▶ _Written task_:
Could you write the next part of the text below about the Project Gutenberg data repository, picking up after its final sentence?

This repository contains the Project Gutenberg data that we used in our paper. It also contains code to reproduce the results in the paper.
dataLoader.py
is responsible for loading the data that is intended to be processed. It ensures that the required data is available for subsequent steps in the pipeline.
python dataLoader.py
truncateData.py
truncates the loaded data to a desired length (Default = 64 characters), a useful step when dealing with large datasets and you want to work with a subset of the data. Onlu use this on preprocessed text (Character-level and underscore separated).
python truncateData.py file_path word_length
preprocessData.py
truncates the loaded data to a desired length (Default = 64 characters), processes all characters to lowercases, stripes punctuations, changes whitespaces into underscores, and modifies text into character level, which are the necessary preprocesses to run a character level transformer model. Only use this on unpreprocessed text.

(Dataset rows)
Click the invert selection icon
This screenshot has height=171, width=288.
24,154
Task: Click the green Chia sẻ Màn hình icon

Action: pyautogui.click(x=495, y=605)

▶ _Exercise answer_:
python preprocessData.py file_path
or with customized word length
python preprocessData.py file_path word_length
Tokenizer.py
tokenizes a given file, breaking it down into its constituent tokens. It is especially useful for natural language processing tasks where tokenized input is required.
python Tokenizer.py file_path
Run setUp.sh to create configuration file for training, run modifyConfig.py to change parameters as needed.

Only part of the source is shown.